Biological inorganic chemistry is a fascinating and diverse discipline which, as the name implies, draws on aspects of both inorganic coordination chemistry and biochemistry. The subject spans an enormous variety of topics, ranging from chemical synthesis and characterization of novel metal complexes for use as models, to bioinorganic enzymology, and to medicinal chemistry. A unifying theme in my own research has always been a keen interest in reaction mechanisms at the molecular level, and I am especially interested in the reactions of metalloenzymes. Currently I am concentrating my efforts on two bacterial enzymes: ammonia monooxygenase (AMO), which oxidizes ammonia to hydroxylamine, and hydroxylamine oxidoredutase (HAO), which subsequently oxidizes the hydroxylamine to nitrite (Eqns. 1, 2).
These reactions are part of the ecologically important process known as "nitrification", which is in turn part of the biological nitrogen cycle.
Remarkably, all of the enzymes from the nitrogen cycle which have been identified to date are in fact metalloenzymes, which utilize a wide variety of transition metals to catalyze, with a high degree of specificity, the transformations between N-containing species. This fact, coupled to the inherent richness of inorganic nitrogen chemistry itself, has made this area a fruitful hunting ground for the bioinorganic chemist. However, for a variety of reasons, the process of nitrification has not been as thoroughly investigated as the other processes in the nitrogen cycle.
An understanding of the two processes of nitrification poses two distinct chemical challenges. AMO, which catalyzes the oxidation of NH3, has not been purified from an autotroph, and is the least studied enzyme in the nitrogen cycle. Indeed, one of the few things known about AMO is that it contains at least one, and more probably multiple Cu centers. Thus, the immediate challenge posed by AMO is one of purifying and characterizing it at the most basic level. Fortunately, a recent breakthrough with two related enzymes suggests a way by which AMO might now be purified, and I plan to investigate this possibility. I then plan to probe the CuII centers of AMO using pulsed-epr techniques, which can provide information about the types of ligands coordinated to the Cu centers, and also information about the arrangement of the Cu atoms with respect to each other.
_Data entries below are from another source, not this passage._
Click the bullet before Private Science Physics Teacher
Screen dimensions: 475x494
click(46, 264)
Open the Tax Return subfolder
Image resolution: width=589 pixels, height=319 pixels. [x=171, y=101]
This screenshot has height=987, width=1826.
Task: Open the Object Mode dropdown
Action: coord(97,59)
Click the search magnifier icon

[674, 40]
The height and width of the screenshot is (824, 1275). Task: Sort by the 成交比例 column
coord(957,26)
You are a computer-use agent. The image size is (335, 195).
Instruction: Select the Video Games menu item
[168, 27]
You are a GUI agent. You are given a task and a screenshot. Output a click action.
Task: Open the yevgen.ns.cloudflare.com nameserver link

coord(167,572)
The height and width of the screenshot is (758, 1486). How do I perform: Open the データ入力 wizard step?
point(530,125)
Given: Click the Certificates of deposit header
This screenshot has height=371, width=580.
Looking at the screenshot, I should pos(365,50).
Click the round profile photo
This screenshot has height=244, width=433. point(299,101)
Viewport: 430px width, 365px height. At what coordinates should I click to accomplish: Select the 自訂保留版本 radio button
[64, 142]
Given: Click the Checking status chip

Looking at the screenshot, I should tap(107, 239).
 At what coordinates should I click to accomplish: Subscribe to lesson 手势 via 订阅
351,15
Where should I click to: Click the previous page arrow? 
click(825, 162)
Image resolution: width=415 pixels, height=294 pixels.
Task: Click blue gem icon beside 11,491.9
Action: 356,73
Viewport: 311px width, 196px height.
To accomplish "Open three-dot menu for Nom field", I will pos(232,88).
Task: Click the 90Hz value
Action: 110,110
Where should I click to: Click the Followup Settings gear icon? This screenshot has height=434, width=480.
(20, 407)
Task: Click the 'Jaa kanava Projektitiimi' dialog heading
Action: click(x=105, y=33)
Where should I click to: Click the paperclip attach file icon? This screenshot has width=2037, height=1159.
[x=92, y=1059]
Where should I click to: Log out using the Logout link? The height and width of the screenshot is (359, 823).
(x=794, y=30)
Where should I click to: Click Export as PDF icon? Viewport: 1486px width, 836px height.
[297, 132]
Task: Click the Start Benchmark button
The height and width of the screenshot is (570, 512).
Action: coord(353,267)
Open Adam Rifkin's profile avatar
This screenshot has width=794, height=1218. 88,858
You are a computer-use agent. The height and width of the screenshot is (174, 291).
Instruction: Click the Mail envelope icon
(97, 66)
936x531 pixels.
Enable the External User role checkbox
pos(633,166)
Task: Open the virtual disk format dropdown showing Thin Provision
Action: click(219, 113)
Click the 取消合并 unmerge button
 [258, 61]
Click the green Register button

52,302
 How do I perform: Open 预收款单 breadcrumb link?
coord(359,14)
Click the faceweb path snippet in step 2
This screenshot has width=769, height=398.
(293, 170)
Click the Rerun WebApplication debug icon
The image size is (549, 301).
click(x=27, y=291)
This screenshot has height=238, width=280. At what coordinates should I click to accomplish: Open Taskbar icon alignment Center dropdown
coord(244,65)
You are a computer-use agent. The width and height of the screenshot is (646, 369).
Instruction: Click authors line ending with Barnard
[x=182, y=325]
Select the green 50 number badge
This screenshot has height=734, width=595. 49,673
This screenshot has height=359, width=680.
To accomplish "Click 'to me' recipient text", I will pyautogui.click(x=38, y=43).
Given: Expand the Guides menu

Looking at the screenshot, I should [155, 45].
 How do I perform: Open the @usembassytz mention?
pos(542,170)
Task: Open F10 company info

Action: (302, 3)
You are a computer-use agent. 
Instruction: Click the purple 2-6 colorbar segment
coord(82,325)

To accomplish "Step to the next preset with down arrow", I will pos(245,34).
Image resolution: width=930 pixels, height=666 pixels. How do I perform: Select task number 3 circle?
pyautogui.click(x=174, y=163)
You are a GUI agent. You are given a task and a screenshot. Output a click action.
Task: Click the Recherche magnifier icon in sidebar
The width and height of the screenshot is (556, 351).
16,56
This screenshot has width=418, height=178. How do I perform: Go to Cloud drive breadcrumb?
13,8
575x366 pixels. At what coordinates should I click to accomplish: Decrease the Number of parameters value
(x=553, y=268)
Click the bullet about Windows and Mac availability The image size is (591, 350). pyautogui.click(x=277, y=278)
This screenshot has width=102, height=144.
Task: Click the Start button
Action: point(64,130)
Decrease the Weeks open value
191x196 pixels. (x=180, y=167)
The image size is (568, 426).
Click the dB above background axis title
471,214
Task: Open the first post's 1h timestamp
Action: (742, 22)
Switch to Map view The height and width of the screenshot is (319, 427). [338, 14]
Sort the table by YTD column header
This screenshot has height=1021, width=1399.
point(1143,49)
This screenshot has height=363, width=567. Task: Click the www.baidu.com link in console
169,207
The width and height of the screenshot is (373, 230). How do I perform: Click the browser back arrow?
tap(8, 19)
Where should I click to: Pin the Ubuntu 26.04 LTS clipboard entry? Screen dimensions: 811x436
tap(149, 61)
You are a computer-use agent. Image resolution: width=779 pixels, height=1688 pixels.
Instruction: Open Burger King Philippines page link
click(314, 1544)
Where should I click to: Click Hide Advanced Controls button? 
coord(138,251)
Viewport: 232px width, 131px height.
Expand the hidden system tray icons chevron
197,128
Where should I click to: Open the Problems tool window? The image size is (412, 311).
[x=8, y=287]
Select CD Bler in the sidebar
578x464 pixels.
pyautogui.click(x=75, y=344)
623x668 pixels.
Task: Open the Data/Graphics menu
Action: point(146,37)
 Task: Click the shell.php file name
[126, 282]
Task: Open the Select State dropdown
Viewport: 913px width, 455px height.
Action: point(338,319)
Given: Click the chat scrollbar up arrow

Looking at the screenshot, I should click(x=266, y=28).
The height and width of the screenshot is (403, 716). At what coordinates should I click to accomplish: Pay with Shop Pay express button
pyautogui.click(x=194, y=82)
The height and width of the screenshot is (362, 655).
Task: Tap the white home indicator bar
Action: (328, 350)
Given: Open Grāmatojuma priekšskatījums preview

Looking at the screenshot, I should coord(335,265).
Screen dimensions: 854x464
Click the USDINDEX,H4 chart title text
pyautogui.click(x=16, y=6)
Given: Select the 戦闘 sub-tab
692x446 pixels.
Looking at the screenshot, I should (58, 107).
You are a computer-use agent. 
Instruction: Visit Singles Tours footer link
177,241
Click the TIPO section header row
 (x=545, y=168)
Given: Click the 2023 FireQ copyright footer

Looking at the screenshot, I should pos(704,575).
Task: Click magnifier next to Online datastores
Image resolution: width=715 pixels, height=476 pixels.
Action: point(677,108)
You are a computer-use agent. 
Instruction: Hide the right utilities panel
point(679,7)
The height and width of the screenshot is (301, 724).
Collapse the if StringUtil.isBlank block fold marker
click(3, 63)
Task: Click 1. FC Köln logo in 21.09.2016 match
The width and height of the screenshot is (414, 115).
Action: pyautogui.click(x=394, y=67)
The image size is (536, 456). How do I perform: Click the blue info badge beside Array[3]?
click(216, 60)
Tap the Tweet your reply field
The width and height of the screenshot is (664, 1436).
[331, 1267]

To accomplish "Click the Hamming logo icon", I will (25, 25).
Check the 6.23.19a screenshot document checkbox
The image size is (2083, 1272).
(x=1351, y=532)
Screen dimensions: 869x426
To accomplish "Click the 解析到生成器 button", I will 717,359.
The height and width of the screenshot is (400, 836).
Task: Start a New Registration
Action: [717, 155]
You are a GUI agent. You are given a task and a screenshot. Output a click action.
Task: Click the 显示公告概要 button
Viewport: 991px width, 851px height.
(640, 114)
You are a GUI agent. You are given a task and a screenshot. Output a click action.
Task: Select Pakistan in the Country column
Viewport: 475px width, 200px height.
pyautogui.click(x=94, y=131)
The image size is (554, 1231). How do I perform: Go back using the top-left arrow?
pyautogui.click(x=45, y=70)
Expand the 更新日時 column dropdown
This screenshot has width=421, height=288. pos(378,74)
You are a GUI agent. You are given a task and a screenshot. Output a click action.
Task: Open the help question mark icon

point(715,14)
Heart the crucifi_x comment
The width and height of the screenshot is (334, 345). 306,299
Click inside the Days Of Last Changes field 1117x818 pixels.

HAO, which catalyzes the hydroxylamine oxidation, has been much more studied than AMO, and in 1997 its crystal structure was determined. The fascinating feature of HAO is its remarkable complexity. The enzyme appears to be a trimer, with a molecular mass of -67 kDa per monomer. Each monomer contains seven c-type hemes, and a novel eighth heme known as P460, which is the site of hydroxylamine oxidation (Figure 1).
This makes HAO perhaps the most complex heme protein discovered to date. The chemistry of HAO has reached the ideal stage of development for performing detailed mechanistic studies; the molecule is well characterized and its basic reactivity is known, but many important questions remain unanswered. I will call on my knowledge of photochemical and stopped flow techniques to investigate transient processes during reactions of HAO. Also, as with AMO, I will use pulsed EPR techniques to probe the complex structure of HAO.